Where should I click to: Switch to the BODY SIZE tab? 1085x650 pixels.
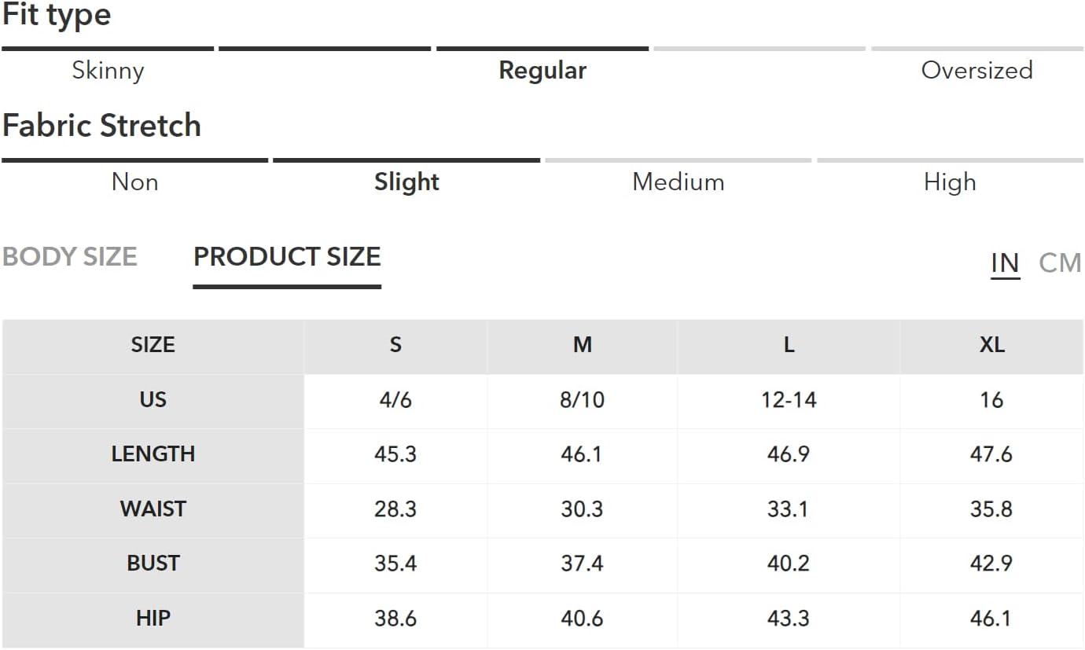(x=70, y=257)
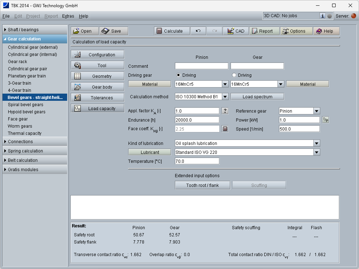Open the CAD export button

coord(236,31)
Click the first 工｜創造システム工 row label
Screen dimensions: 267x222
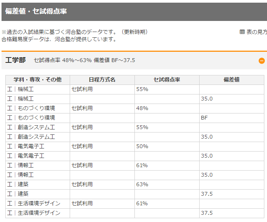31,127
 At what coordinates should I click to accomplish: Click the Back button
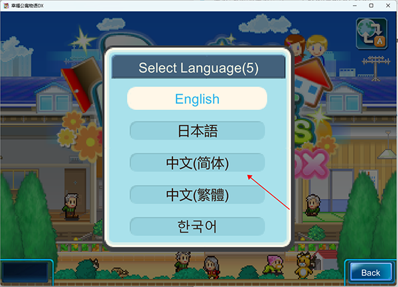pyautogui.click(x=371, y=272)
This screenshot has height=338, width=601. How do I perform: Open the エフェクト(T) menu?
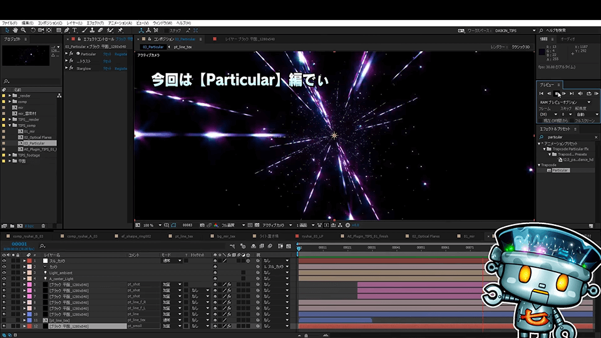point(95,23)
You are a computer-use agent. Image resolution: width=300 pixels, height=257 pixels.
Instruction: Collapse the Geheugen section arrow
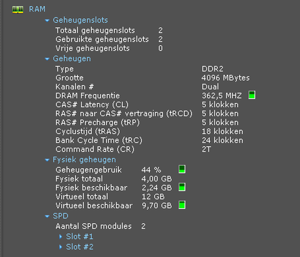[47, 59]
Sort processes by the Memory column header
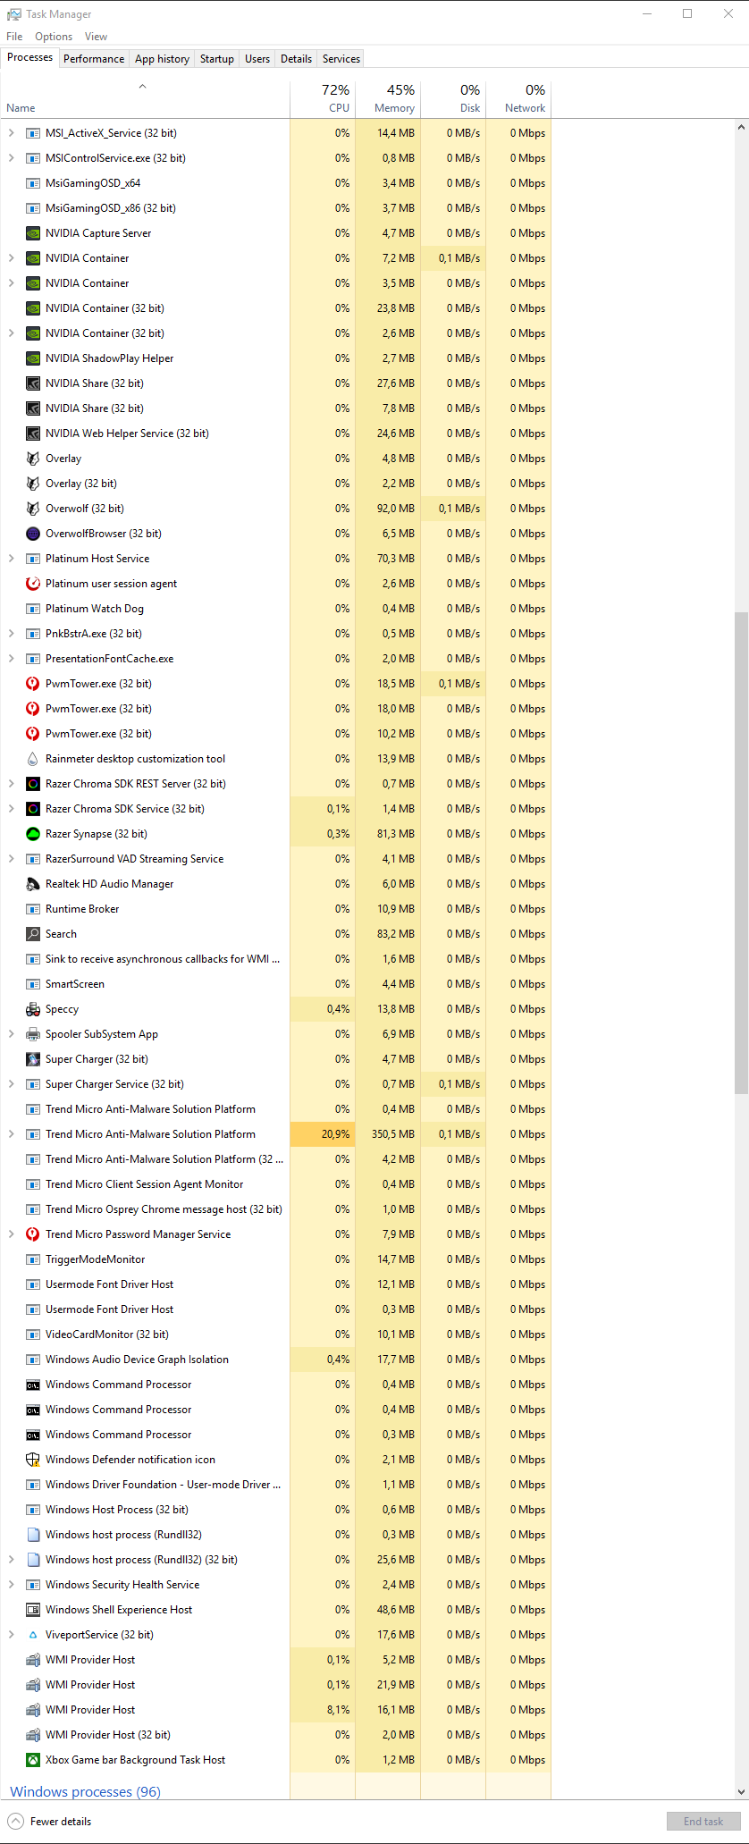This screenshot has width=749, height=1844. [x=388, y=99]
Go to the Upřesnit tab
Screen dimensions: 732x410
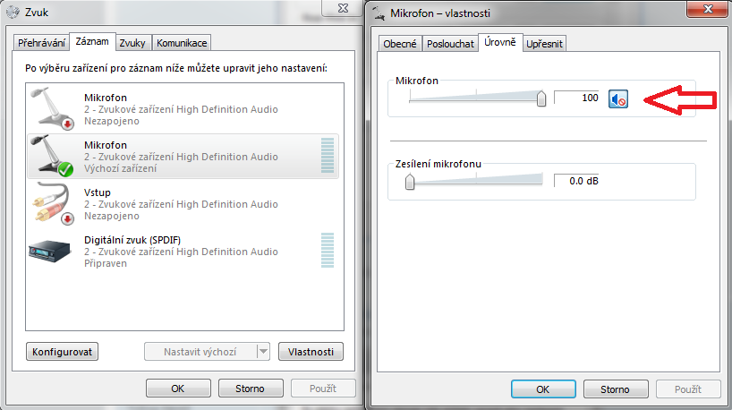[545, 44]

|---|

Exercise – With every picture omitted, write out the material exactly from its first line through the line containing "You are a computer-use".

Output for this task –
Where should I click to: Switch to the BODY SIZE tab? 1085x650 pixels.
(x=70, y=257)
Open the CAD export button

coord(236,31)
Click the first 工｜創造システム工 row label
Screen dimensions: 267x222
31,127
 At what coordinates should I click to accomplish: Click the Back button
pyautogui.click(x=371, y=272)
This screenshot has height=338, width=601. How do I perform: Open the エフェクト(T) menu?
point(95,23)
You are a computer-use agent. Image resolution: width=300 pixels, height=257 pixels.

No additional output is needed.